Collected data:
•••
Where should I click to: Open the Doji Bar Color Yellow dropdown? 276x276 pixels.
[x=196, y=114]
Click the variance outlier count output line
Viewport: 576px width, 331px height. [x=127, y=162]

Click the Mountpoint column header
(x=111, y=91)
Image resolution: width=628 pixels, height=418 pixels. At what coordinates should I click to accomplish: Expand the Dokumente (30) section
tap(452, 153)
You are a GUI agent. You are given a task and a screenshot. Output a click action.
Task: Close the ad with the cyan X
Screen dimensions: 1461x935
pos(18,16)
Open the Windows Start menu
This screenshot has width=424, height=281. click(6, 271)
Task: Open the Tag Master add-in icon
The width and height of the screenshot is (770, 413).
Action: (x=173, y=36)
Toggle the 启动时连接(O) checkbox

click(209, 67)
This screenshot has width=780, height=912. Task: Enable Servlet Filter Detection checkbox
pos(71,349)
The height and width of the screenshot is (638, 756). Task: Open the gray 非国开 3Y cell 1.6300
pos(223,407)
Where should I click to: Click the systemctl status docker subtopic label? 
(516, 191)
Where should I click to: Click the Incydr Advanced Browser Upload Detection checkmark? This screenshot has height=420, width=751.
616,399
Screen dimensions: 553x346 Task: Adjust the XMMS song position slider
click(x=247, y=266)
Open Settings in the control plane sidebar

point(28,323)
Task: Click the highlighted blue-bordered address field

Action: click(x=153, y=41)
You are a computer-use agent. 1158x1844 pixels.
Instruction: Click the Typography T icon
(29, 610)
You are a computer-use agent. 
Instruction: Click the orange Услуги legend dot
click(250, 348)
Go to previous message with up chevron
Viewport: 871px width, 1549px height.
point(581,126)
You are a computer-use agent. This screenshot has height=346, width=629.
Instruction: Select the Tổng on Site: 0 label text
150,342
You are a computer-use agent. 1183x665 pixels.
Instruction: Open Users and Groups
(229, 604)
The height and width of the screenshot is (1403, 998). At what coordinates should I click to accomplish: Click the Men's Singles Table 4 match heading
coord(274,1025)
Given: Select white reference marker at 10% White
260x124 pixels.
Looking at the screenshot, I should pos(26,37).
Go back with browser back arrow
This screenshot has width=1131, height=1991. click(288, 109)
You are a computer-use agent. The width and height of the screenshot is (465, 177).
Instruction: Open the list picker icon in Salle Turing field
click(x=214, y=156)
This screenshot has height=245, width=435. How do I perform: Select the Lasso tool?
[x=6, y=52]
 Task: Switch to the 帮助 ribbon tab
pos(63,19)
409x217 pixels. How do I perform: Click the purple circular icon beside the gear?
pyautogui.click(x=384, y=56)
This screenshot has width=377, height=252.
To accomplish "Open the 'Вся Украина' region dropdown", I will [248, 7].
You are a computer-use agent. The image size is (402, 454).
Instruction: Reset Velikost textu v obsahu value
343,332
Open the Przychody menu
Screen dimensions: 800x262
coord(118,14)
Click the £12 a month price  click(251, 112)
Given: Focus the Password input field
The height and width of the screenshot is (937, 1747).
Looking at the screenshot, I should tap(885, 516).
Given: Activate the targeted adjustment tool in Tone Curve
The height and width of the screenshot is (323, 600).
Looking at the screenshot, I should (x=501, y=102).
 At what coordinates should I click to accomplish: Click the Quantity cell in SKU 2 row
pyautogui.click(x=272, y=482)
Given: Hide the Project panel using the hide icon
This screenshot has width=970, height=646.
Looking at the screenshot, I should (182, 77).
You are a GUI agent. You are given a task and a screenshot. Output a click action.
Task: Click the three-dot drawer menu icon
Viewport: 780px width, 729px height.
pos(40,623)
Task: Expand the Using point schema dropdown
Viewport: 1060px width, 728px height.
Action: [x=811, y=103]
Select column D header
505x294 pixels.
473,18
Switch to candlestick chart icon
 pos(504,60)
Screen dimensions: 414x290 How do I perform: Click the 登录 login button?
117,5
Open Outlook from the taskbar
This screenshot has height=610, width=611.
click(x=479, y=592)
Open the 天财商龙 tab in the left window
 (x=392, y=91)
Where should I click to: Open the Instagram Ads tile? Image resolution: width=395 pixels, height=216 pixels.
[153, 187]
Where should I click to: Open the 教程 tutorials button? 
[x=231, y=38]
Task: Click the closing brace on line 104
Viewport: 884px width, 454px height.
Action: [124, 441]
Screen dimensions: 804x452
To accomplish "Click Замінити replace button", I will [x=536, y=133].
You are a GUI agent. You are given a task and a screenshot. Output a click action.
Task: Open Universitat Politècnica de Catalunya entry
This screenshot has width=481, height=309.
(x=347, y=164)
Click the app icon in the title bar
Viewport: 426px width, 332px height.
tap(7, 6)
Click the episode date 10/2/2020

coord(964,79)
•••
## ABOUT THIS EXERCISE
Copy all lines above where "agent" is present.

## PROBLEM SOLUTION
You are a GUI agent. You are given a task and a screenshot. Output a click action.
You are a computer-use agent. 1158x1844 pixels.
You are a computer-use agent. 
You are a computer-use agent. This screenshot has height=346, width=629.
You are a computer-use agent. 1183x665 pixels.
You are a computer-use agent. The width and height of the screenshot is (465, 177).
You are a computer-use agent. The image size is (402, 454).
You are a GUI agent. You are given a task and a screenshot. Output a click action.
You are a GUI agent. You are given a task and a screenshot. Output a click action.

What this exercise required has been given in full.